◆ Gegebene Einträge ◆
☆ ☆ ☆ ☆ ☆
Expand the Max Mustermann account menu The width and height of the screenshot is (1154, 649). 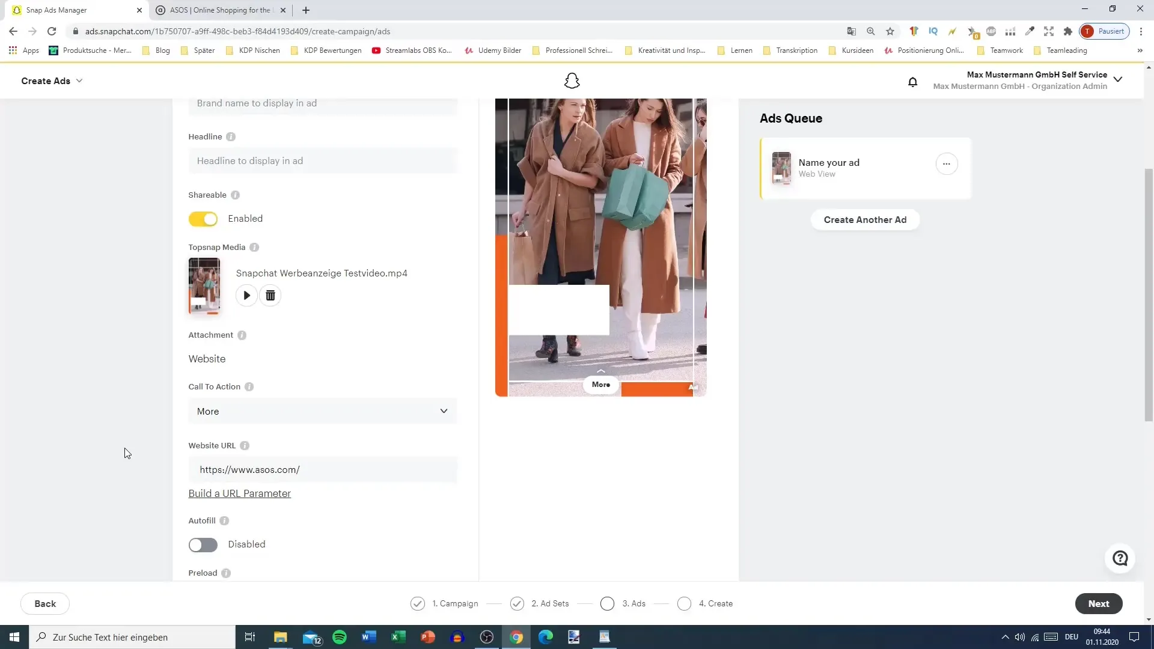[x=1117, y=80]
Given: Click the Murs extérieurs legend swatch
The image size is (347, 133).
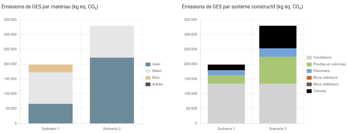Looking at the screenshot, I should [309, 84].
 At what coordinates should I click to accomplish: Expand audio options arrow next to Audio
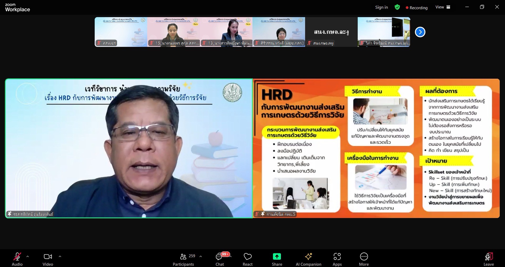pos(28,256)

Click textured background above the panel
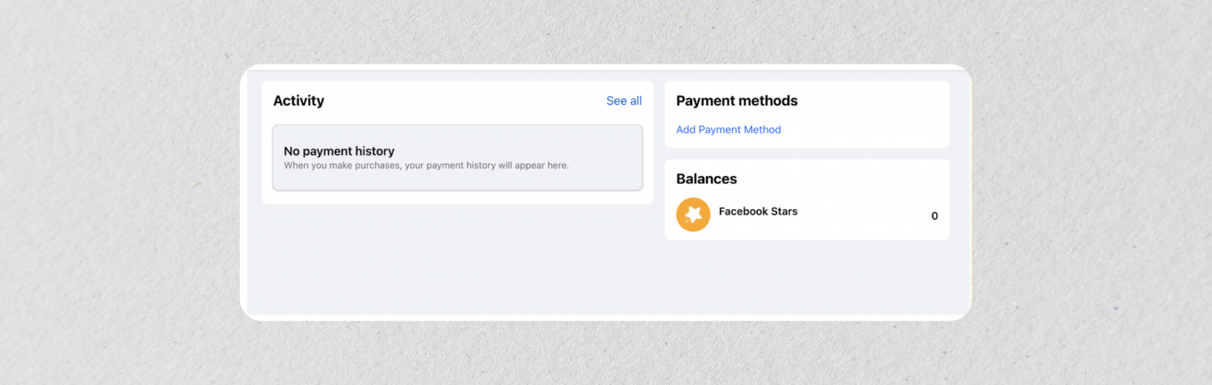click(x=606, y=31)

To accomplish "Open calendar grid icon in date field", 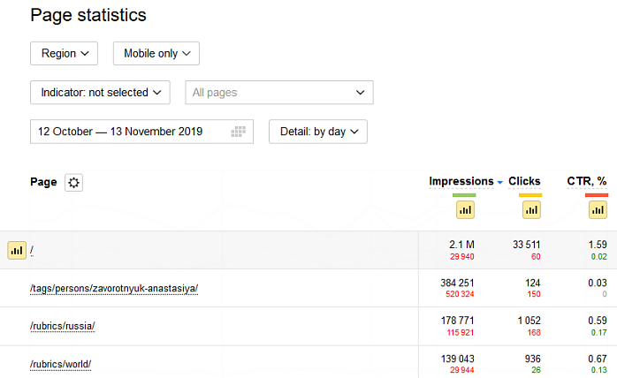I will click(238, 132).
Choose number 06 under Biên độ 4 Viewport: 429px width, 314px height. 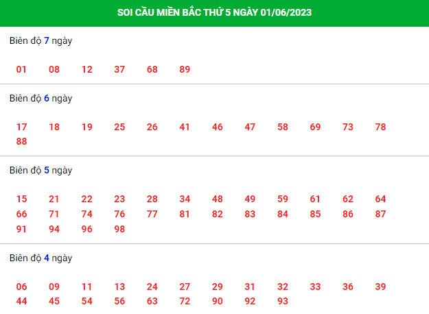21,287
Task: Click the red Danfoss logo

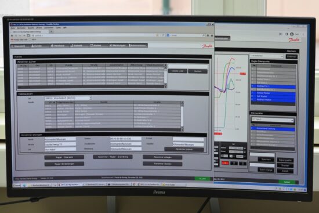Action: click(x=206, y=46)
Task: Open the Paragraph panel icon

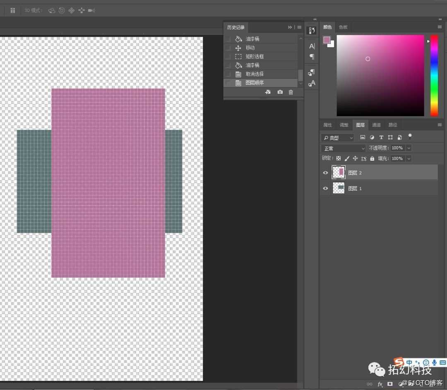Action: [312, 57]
☆ ☆ ☆ ☆ ☆
◆ Kurze Übung ◆
Formatiere alles von der Zeile mit "Task: Click the red Danfoss logo" bis zum Ende der Einträge als JSON-Liste von Zeichenketten, eine pro Zeile und ohne Leerzeilen. Lass die Bilder in der Antwort weg.

◆ Ergebnis der Übung ◆
[
  "Task: Click the red Danfoss logo",
  "Action: click(x=206, y=46)",
  "Task: Open the Paragraph panel icon",
  "Action: [312, 57]"
]